The output should match the data below line for line.

─── Information supplied

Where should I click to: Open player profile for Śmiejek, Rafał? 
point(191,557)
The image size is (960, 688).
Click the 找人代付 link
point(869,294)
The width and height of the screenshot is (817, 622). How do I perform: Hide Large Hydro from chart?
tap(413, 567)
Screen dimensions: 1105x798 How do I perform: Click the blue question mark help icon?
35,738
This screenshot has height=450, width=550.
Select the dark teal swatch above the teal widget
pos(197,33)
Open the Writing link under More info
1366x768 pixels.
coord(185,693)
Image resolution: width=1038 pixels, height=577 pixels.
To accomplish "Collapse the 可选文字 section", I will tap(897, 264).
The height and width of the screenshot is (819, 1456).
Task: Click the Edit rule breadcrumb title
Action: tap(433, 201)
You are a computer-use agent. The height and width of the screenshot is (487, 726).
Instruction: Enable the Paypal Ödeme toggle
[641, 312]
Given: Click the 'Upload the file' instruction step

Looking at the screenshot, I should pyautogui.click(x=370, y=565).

──────

# Exercise solution:
Where should I click to: Open player profile for Śmiejek, Rafał? 
point(191,557)
The image size is (960, 688).
Click the 找人代付 link
point(869,294)
The width and height of the screenshot is (817, 622). How do I perform: Hide Large Hydro from chart?
tap(413, 567)
Screen dimensions: 1105x798 How do I perform: Click the blue question mark help icon?
35,738
This screenshot has height=450, width=550.
Select the dark teal swatch above the teal widget
pos(197,33)
Open the Writing link under More info
1366x768 pixels.
coord(185,693)
Image resolution: width=1038 pixels, height=577 pixels.
To accomplish "Collapse the 可选文字 section", I will tap(897, 264).
The height and width of the screenshot is (819, 1456).
Task: Click the Edit rule breadcrumb title
Action: tap(433, 201)
You are a computer-use agent. The height and width of the screenshot is (487, 726).
Instruction: Enable the Paypal Ödeme toggle
[641, 312]
Given: Click the 'Upload the file' instruction step

Looking at the screenshot, I should pyautogui.click(x=370, y=565).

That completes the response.